Soal Latihan:
(a) Sebutkan semua nama lembaga dan perusahaan yang muncul dalam isi berita tentang kenaikan suku bunga BI, tanpa menghitung nama media di bagian paling awal.
(b) Salin berita tentang kenaikan suku bunga BI dari "KONTAN.CO.ID - JAKARTA." sampai "Indonesia secara keseluruhan.", tanpa mengubah satu huruf pun.

Teks Bacaan:
______
KONTAN.CO.ID - JAKARTA. Rapat Dewan Gubernur Bank Indonesia pada Rabu (30/5) memutuskan kenaikan BI 7 Days Repo sebesar 25 basis poin (bps) menjadi 4,75%. Kenaikan tingkat suku bunga ini membuat nilai tukar rupiah tertahan di bawah level Rp 14.000 per dollar AS. Meski demikian, mengutip data Bloomberg, nilai tukar rupiah di pasar spot pukul 19.00 WIB, hanya menguat tipis 2 poin ke level Rp 13.993 per dollar AS. Meski mampu menjaga nilai tukar rupiah di bawah level Rp 14.000, namun analis Senior Paramitra Alfa Sekuritas William Siregar menilai, kebijakan BI tersebut tidak baik untuk perekonomian Indonesia secara keseluruhan.
Nilai tukar yang menguat atau stabil yang dicapai lewat kenaikan suku bunga memang sedikit banyak bisa membantu beberapa emiten di Bursa Efek Indonesia (BEI), terutama emiten-emiten yang memiliki struktur utang dalam dollar AS yang tinggi atau emiten yang sangat mendalkan bahan baku impor. Bagi emiten-emiten ini kenaikan suku bunga memang cukup tepat, namun secara keseluruhan tidak bakal membantu perekonomian. Pasalnya, pelemahan nilai tukar rupiah lebih berkorelasi dengan neraca perdagangan Indonesia yang defisit. Jika melihat dari kaca mata pesimistis, tentu bisa dibilang dampak dari kenaikan BI Rate ini tidak akan terlalu signifikan, namun mengingat keadaan saat ini maka tidak ada cara lain selain menaikkan suku bunga untuk menstabilkan nilai rupiah. “Kebijakan ini akan mengorbankan sisi konsumsi masyarakat dan sektor properti tahun ini,” ujar William, Rabu (30/5). Dalam jangka menengah-panjang, William memandang, kenaikan tingkat suku bunga ini justru berdampak buruk, sepanjang masalah utama tidak dibereskan. Permasalahan utama rupiah adalah defisit neraca perdagangan, artinya dari sisi fiskal.
______
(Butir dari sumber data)
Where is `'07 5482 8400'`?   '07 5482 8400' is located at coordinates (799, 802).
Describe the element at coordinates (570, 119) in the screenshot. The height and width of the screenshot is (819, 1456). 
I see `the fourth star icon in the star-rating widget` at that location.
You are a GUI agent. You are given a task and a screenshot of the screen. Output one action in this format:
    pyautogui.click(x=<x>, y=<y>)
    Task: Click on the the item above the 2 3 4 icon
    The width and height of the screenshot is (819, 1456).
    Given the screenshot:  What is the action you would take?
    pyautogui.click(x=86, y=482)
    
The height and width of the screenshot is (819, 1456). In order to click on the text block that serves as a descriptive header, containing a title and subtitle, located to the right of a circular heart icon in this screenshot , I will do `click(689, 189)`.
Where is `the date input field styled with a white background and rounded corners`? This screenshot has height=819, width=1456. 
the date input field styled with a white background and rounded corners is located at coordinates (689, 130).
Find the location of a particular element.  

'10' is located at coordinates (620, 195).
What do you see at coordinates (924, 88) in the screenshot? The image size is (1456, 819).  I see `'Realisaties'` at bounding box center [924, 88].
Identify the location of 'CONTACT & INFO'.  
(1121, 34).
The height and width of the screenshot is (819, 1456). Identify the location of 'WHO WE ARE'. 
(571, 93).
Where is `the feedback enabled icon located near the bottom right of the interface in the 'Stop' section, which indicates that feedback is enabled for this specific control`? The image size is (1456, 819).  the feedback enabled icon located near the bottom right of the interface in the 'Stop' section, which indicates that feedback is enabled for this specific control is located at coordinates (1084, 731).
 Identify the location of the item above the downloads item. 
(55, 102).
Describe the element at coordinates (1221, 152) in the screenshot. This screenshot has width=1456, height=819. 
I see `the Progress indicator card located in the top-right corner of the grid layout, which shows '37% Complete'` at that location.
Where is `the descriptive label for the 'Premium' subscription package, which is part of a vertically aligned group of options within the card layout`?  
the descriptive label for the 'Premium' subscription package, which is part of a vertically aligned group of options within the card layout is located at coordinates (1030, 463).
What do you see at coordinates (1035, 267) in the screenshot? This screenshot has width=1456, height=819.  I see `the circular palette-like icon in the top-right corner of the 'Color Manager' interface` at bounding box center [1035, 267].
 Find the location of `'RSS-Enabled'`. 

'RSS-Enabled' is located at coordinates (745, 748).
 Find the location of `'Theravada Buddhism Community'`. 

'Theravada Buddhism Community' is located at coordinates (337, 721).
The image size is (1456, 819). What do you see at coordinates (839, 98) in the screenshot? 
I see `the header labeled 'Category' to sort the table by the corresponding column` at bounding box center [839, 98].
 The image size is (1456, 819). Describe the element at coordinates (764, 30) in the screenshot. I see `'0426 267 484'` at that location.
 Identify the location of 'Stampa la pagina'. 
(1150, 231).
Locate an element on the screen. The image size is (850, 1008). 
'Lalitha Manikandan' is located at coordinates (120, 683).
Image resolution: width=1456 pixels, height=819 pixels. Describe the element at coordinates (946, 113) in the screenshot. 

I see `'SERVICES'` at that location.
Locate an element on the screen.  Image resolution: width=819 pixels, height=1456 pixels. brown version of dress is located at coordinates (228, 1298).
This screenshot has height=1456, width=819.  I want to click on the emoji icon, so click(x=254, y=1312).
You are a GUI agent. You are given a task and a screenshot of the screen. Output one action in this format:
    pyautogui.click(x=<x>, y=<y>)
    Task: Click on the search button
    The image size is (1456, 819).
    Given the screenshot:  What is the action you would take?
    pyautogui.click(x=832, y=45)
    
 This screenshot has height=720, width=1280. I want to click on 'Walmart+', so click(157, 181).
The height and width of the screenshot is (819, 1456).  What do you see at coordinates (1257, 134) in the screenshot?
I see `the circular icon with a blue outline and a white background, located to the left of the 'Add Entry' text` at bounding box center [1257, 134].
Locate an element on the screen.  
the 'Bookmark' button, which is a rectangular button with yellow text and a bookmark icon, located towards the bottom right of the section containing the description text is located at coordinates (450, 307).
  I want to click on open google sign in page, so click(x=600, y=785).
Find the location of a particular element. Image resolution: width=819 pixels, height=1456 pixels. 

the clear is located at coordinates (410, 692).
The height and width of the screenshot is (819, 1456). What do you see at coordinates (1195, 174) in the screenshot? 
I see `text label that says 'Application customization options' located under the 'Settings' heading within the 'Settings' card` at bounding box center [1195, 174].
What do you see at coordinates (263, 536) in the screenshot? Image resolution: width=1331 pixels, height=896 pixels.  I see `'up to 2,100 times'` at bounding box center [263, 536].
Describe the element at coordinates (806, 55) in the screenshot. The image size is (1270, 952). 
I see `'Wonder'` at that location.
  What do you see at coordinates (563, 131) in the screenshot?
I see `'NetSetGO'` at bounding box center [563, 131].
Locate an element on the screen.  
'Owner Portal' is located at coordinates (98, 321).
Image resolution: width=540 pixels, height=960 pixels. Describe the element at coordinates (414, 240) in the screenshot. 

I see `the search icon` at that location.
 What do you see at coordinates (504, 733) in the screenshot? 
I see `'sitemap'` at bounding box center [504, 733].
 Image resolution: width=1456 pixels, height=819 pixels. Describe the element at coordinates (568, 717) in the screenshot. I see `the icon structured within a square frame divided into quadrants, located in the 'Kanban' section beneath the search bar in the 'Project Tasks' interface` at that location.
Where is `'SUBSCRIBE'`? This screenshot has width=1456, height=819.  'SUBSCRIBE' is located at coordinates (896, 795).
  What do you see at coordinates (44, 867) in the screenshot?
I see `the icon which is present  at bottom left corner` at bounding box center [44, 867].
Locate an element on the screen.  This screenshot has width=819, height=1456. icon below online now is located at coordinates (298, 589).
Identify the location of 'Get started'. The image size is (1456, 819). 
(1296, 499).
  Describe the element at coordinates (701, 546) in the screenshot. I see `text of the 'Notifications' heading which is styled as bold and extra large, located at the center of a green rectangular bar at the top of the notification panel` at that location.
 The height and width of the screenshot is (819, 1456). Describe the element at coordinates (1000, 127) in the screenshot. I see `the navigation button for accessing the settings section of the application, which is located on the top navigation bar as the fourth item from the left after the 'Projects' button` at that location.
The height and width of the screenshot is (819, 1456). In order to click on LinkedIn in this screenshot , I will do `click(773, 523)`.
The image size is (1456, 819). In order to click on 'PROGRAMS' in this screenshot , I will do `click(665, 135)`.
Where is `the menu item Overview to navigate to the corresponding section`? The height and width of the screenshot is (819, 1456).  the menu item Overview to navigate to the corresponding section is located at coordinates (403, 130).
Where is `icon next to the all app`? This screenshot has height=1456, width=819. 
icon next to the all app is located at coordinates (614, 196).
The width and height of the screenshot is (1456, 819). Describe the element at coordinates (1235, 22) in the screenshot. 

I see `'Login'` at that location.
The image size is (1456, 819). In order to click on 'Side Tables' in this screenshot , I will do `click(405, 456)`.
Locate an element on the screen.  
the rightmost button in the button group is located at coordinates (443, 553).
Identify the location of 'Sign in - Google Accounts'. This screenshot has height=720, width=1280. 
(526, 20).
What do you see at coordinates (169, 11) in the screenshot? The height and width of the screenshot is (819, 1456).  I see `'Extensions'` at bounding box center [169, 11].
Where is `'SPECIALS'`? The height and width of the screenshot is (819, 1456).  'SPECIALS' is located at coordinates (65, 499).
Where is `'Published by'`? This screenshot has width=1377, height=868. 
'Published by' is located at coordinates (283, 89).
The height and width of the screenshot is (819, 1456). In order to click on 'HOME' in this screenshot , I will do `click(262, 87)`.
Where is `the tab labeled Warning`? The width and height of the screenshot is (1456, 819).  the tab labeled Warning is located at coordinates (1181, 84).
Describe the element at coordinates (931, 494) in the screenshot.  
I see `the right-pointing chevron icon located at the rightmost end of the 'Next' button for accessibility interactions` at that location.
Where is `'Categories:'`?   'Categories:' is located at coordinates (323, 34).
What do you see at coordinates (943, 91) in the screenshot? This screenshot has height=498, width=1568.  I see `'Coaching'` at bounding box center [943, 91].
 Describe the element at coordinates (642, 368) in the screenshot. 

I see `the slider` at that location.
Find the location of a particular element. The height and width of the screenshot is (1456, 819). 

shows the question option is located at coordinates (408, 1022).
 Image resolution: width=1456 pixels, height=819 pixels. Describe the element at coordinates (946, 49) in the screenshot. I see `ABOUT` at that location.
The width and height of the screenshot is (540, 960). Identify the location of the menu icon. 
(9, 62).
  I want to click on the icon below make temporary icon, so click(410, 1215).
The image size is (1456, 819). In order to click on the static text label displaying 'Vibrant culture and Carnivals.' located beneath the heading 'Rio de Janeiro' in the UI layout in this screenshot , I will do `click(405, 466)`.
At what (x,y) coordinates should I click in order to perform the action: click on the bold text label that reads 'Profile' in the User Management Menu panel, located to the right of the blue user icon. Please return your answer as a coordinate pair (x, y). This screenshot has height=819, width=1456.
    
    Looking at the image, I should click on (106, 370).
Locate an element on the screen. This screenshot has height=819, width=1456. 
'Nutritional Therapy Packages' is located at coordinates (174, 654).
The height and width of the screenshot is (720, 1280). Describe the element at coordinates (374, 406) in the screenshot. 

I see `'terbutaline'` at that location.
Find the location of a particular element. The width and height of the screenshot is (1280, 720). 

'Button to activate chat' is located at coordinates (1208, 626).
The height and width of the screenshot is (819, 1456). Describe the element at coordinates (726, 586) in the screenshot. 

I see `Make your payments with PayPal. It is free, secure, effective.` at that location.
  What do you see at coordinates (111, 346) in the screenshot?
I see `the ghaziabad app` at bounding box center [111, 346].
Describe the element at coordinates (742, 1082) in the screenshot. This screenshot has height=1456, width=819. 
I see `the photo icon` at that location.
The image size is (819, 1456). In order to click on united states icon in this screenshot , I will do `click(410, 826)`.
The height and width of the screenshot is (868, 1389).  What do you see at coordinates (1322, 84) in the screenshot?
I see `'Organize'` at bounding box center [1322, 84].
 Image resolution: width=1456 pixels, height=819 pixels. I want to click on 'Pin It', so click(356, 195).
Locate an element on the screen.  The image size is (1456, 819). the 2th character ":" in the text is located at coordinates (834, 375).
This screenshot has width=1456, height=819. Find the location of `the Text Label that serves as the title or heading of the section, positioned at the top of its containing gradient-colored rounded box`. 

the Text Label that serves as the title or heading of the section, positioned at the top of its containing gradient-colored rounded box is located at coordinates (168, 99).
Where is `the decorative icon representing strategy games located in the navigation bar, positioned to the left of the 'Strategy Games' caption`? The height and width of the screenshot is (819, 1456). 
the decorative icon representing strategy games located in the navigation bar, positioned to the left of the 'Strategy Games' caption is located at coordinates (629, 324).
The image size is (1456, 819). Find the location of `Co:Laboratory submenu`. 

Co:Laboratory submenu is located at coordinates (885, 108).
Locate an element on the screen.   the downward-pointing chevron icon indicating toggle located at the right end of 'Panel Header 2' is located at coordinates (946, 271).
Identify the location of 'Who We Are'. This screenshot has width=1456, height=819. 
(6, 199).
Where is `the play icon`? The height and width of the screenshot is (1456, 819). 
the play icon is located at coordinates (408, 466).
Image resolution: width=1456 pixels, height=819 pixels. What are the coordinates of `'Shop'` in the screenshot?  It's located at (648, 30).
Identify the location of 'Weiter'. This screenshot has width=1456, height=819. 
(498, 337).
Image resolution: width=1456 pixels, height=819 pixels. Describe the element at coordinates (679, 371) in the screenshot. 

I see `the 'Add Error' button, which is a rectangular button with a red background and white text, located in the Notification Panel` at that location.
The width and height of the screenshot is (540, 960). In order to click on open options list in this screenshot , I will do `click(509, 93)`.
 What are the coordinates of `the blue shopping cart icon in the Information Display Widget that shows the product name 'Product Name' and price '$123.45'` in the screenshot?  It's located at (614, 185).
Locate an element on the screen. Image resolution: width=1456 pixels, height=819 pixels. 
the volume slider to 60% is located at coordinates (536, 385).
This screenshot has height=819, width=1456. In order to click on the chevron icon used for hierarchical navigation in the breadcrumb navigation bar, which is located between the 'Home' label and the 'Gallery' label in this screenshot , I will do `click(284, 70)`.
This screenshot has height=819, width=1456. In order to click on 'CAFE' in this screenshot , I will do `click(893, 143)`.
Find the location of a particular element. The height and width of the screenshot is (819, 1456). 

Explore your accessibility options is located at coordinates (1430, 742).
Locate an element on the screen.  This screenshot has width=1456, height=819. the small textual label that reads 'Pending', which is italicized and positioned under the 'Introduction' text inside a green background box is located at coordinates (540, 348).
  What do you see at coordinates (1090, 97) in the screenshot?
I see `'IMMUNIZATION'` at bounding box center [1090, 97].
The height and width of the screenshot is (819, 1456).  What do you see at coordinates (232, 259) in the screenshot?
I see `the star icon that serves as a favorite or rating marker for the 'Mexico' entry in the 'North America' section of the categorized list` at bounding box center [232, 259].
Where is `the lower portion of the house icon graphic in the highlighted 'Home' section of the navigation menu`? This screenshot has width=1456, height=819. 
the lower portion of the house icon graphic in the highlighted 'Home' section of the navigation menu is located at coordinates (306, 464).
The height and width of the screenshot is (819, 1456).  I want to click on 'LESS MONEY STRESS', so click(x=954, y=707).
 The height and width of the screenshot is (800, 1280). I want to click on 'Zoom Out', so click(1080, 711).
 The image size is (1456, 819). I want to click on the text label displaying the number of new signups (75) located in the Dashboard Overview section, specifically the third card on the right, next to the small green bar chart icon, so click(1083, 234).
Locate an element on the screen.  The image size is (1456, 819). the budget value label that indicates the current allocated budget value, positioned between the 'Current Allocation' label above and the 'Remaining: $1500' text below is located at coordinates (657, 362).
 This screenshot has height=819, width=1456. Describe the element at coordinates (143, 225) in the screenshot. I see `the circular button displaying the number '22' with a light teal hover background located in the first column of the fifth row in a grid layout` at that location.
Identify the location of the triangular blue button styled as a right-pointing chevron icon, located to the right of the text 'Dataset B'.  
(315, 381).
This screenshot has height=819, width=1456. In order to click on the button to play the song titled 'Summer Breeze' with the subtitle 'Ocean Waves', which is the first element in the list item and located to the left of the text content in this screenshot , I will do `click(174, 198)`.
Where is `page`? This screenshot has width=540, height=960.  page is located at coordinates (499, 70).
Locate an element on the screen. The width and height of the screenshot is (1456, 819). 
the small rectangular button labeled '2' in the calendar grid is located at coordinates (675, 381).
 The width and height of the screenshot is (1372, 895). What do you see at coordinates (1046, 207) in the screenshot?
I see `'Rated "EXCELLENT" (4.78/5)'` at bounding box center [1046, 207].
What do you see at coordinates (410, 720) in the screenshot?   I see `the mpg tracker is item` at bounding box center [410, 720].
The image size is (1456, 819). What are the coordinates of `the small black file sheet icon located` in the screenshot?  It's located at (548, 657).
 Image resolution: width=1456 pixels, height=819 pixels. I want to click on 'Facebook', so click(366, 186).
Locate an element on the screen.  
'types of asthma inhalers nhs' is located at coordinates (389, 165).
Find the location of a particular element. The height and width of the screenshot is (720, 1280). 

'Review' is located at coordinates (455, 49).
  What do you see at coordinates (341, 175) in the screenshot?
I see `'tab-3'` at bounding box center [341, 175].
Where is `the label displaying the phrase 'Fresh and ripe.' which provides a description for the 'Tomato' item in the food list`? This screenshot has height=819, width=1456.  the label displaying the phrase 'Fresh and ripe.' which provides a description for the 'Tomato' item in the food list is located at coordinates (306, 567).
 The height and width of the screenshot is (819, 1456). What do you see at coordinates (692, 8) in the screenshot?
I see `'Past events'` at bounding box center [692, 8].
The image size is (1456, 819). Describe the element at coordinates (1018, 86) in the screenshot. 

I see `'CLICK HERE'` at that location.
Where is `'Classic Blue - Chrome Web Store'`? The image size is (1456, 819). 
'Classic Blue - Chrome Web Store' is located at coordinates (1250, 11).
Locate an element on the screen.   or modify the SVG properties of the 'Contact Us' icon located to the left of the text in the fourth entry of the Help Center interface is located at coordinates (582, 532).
______
Jawaban Tertulis:
(a) Bank Indonesia (BI), Bloomberg, Paramitra Alfa Sekuritas, Bursa Efek Indonesia (BEI)

(b)
KONTAN.CO.ID - JAKARTA. Rapat Dewan Gubernur Bank Indonesia pada Rabu (30/5) memutuskan kenaikan BI 7 Days Repo sebesar 25 basis poin (bps) menjadi 4,75%. Kenaikan tingkat suku bunga ini membuat nilai tukar rupiah tertahan di bawah level Rp 14.000 per dollar AS. Meski demikian, mengutip data Bloomberg, nilai tukar rupiah di pasar spot pukul 19.00 WIB, hanya menguat tipis 2 poin ke level Rp 13.993 per dollar AS. Meski mampu menjaga nilai tukar rupiah di bawah level Rp 14.000, namun analis Senior Paramitra Alfa Sekuritas William Siregar menilai, kebijakan BI tersebut tidak baik untuk perekonomian Indonesia secara keseluruhan.